А забор у Сердецких хиленький, на Рублевке куда выше и толще у буржуев водятся. И лакеи у тамошних «хозяев жизни» вооружены покруче. За каждым поворотом по пулемету. Не то, что местные мушкеты, помнившие времена Алексея Михайловича.
Зря трясусь. Со мной как никак пятнадцать здоровенных мужиков, это ж такая силища. Мы ведь не только пару челюстей, горы свернуть можем. Если захотим…
— Побежали, — тихо скомандовал я.
Момент вроде удобный, на улице свидетелей нет, а нас надежно укрыли раскидистые лапы елей. Из дома Сердецких не рассмотришь. Даже не верится, что это исторический центр Санкт-Петербурга, глухомань глухоманью. Грибы собирать можно, не покидая «фазенды». Рыбку ловить из открытого окошка.
Башмаки утопали в грязи… весна, как много в этом звуке… много, много лишних звуков: плеск луж, невольный возглас поскользнувшегося Михайлова, тихий мат Чижикова. Далеко нам до спецназа, вышедшего на тропу ниндзя.
Через забор перелетели одним махом, будто некая сила подбросила вверх. Не зря отрабатывал с парнями это упражнения, пригодились тренировочки.
Кажется, Сердецкие еще не додумались до псовой охраны, иначе собачки такой бы лай подняли — на другом конце Питера услышали. Да и порвать человека натасканной псине труда не составит. Это только в кино Шварценеггер двух доберманов голыми руками грохнул, в жизни они бы задали ему перца.
Я краем глаза заметил движение.
Сторож Сигизмунд подскочил, вытаращил глаза, выдохнул:
— Курва!
И упал, получив могучим кулаком Чижикова в висок.
— Оглоушили, господин капрал, — жарко прошептал «дядька».
— Свяжите и рот заткните, чтобы как очнется, панику не поднял.
— Сделаем.
Чижиков извлек заранее подготовленную веревку, скрутил незадачливого сторожа.

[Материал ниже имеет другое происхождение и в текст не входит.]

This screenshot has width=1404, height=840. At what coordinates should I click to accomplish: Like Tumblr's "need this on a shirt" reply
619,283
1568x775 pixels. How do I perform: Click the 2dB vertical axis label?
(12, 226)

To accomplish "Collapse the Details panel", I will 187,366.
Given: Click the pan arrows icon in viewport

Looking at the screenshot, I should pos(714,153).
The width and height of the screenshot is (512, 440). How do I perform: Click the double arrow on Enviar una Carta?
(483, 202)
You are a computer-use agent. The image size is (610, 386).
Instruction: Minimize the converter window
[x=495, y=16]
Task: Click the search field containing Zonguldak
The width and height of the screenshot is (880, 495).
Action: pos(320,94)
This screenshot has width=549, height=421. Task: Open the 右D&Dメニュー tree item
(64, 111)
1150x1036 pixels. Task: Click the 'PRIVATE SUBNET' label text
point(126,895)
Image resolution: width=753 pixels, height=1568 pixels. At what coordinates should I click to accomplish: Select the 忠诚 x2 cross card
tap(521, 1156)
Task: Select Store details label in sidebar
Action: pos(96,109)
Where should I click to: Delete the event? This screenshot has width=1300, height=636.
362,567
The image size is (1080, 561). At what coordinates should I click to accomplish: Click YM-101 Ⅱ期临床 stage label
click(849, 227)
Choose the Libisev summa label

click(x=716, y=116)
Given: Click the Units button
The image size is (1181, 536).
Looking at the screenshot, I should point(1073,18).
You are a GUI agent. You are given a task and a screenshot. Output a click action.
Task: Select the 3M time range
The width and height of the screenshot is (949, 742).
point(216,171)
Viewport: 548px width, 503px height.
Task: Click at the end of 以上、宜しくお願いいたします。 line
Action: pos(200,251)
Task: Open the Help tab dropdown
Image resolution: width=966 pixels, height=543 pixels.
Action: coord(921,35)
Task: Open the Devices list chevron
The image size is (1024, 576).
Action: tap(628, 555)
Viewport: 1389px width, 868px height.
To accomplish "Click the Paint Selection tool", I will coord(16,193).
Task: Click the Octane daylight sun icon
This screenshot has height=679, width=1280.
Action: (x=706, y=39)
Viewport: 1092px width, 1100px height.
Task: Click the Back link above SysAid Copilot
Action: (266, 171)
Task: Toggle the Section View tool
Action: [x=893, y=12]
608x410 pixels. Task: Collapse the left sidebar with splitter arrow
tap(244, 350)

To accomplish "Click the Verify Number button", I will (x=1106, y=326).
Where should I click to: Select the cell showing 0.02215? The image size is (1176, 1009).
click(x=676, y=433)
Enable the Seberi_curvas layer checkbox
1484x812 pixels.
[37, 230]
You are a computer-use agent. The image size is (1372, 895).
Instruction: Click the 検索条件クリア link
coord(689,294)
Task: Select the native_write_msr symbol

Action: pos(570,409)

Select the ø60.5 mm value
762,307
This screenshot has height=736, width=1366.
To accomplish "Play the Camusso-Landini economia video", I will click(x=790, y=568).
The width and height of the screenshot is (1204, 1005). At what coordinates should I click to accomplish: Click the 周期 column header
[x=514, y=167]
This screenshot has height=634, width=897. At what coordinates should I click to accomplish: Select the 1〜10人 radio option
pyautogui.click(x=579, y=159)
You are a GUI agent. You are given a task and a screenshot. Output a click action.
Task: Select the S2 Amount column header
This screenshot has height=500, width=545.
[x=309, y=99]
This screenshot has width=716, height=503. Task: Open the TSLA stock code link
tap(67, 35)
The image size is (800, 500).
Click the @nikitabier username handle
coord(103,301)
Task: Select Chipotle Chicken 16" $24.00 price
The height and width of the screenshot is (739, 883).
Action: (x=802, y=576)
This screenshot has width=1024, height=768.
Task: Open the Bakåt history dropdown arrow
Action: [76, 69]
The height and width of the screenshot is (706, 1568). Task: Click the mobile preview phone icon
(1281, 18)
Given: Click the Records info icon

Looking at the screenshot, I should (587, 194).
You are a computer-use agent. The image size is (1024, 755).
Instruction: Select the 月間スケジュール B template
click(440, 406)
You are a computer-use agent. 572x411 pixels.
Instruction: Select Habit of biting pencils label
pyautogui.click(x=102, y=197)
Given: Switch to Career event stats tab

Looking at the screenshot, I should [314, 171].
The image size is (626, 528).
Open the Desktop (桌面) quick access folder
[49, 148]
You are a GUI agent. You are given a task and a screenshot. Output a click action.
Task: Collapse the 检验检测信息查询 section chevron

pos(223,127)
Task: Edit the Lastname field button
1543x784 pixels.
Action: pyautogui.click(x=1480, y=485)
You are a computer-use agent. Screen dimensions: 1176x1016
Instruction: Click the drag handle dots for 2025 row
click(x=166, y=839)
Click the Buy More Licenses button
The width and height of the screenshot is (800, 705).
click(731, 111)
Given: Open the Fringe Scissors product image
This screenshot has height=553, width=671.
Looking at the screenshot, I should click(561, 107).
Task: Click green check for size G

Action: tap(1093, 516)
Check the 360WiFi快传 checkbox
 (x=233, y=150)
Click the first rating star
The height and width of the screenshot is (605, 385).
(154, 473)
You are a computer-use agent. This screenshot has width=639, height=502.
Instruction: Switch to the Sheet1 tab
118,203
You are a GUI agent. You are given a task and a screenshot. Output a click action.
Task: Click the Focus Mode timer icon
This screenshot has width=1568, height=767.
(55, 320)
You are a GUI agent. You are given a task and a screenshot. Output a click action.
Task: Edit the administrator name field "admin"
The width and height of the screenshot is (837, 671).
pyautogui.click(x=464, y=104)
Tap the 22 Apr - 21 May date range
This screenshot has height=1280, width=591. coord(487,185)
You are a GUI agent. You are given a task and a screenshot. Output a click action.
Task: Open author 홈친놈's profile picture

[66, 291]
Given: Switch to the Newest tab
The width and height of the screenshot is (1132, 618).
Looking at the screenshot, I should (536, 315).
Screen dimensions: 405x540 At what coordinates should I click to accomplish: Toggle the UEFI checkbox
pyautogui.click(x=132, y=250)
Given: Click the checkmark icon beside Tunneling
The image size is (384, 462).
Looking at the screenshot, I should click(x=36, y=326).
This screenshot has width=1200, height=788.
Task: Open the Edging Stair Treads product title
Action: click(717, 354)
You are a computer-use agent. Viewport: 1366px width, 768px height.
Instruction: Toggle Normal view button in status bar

— Бегом, бегом, — торопил я.
Зеркальные двери распахнулись, показалась полная женщина с деревянным тазиком, в котором плескалась мыльная вода. А это к чему? Что за примета?
Увидев меня, она охнула, отлетела в угол и захлопала большими ресницами.
— Ой, батюшки святы!
— Молчи, тетка! — скорчил страшную рожу Михайлов.
Он взмахнул шпагой, будто собирался проткнуть как шампуром. Глаза у женщины закатились, она без чувств растянулась в мыльной луже. Надеюсь, не утонет.
Наверху громко заговорили по-польски, загромыхали шаги по деревянной лестнице. Я ринулся навстречу, налетел на испуганного лакея и одним ударом отправил его в нокаут. Парень кубарем покатился вниз, угодил под ноги гренадер, кто-то, кажется, Михайлов вновь потерял равновесие:
— Да что ж такое деется!
Солдаты разбежались по комнатам, круша мебель, посуду.
Грохот, шум, недоуменный взгляд управляющего, до которого стало доходить, что не все в порядке в доме Сердецких.
— Господин капрал, что вы себе позволяете?
— Тебя не спросил! Где, Михай?
— Михай… Я же вам ответил, что отправил его в имение. Обещаю, что завтра, нет, сегодня отправлю замену. Вы странным образом ищете себе рекрутов. Неужели в русской армии так плохо с солдатами?
— Договоришься у меня, сволочь, — Михайлов двинул его так, что клацнула челюсть.
— Постой, ты убьешь его, — остановил я, повторно занесенный кулак гренадера.
— Да он издевается, скнипа![15] — произнес разгоряченный солдат.
Управляющий поднялся, из разбитого рта сочилась кровь. Он вытер ее кружевным манжетом, выплюнул на паркетный пол раскрошенный зуб.
— Я буду жаловаться на вас обер-полицмейстеру.
— Жалуйся кому угодно.
— Дозвольте мне, господин капрал, — снова высунулся Михайлов.
— Давай, — разрешил я.
Гренадер вытянул руки вперед, схватил управляющего за шиворот будто кутенка, без видимого усилия оторвал от земли и стал трясти, словно тряпичную куклу. Голова несчастного болталась из стороны в сторону.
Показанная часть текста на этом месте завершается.